Size: 200,000 square feet
Products: Luxury retail
Throughput: 7.6 million units per year of newly received merchandise
Employees: 125 expanding to 150 during peak seasons.
Shifts per day/days per week: 1 shift per day, 5 days per week; nights and Saturday as needed.

A true multi-use facility, Neiman Marcus’ Pennsylvania DC relies on a superhighway overhead conveyor system and outbound sliding shoe sorter to crossdock merchandise between receiving and shipping. A garment-on-hanger processing area, a high-bay narrow aisle storage rack area and state-of-the-art workstations round out the facility’s operations.

Receiving: The first stop for product arriving on the East Coast is a freight consolidator in Edison, N.J., who forwards some of the merchandise to a primary DC in Longview, Texas. The remainder of the receipt is forwarded to Pittston the next day.

When a truck or container arrives at the receiving dock (1), associates launch the receiving process by scanning a bar code on a shipping carton. Cartons have been packed according to a designated store. The scan tells the associate whether the item is a flat or hanging item and whether it must be audited. Flat product that doesn’t need further processing is crossdocked on the conveyor superhighway (2) directly from receiving to shipping (3). Flat product that requires auditing or value-added processing is conveyed to a flat processing area (4).

Hanging garments that are already on the hanger of choice from the vendor may also be audited on the receiving dock and crossdocked directly to shipping. Otherwise, those garments are conveyed (5) to the garment-on-hanger (GOH) processing area (6).

Crossdocking: Flat product that is ready to be shipped is transported by a powered spiral belt conveyor (7) up and onto the outbound superhighway conveyor system (2). The multiple conveyor lines from receiving and the flat processing area converge into a high-speed merge (8), which releases and feeds the shipping conveyor (9). Cartons are scanned in a scan tunnel (10) and then enter the shipping sorter (11) diverted to the correct outbound trailer at shipping (3) for that order. Powered, flexible conveyor delivers the cartons into each trailer. 

Value-added processing: Product that can’t be crossdocked goes to a processing area. There are separate processing areas for flat merchandise (4) and garments on hangers (6).

  • Flat processing: In the flat processing area (4), cartons are opened and the items are audited by scanning a bar code. If required, items are also ticketed and then placed in a shipping carton.
  • High-value processing area: Since both Neiman Marcus and Bergdorf Goodman are known for luxury goods, the facility features a special secure area (12) to process high-value goods. This area was integrated directly into the facility conveyor system (2) to prevent theft.
  • Garment-on-hanger (GOH): In the GOH processing area (6), items may be ticketed and placed on store-ready hangers. Once the garments are on hangers, they are placed on trolleys for transportation to the store. The area uses a gravity slickrail system in conjunction with powered overhead rails (13) to convey trolleys of hanging merchandise to an automated outbound trolley sorter (14) on the shipping dock (3).
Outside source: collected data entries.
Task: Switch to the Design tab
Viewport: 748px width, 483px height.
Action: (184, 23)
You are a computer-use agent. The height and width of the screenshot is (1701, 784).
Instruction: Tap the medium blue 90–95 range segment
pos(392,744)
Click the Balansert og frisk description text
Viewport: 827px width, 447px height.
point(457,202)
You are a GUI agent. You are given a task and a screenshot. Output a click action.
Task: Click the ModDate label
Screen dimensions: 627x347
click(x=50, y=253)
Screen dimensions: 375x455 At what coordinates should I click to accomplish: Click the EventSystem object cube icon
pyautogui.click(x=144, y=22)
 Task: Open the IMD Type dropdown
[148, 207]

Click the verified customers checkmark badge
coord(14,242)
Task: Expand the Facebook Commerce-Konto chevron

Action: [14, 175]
Storage: When auditing and value-added services are complete, product designated for Neiman Marcus is conveyed directly to shipping (3). Product designated for Bergdorf Goodman’s store in Manhattan may be conveyed directly to shipping. Or, it may be sent to a very narrow aisle (VNA) pallet and shelving overstock storage area (15).

In the overstock area, associates on narrow aisle pallet trucks and orderpickers are directed by the WMS to store and retrieve merchandise.
Picking and packing: The Bergdorf Goodman store receives replenishment orders on a daily basis. The facility also receives online orders and customer orders from Northeastern stores.
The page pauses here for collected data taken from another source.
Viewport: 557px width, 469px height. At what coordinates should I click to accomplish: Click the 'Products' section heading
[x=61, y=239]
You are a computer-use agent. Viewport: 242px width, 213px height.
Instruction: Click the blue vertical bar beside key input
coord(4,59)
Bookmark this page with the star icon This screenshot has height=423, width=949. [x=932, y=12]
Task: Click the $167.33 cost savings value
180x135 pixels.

To fill the Bergdorf Goodman online orders, the system prints a pick sheet that organizes picks by zone and other order characteristics. For instance, some picks can be reached by an associate on foot while others require an orderpicker lift truck. Associates pick items and scan them into a tote. The totes are then conveyed to wrap and packing stations (16) where the items are prepared for shipment.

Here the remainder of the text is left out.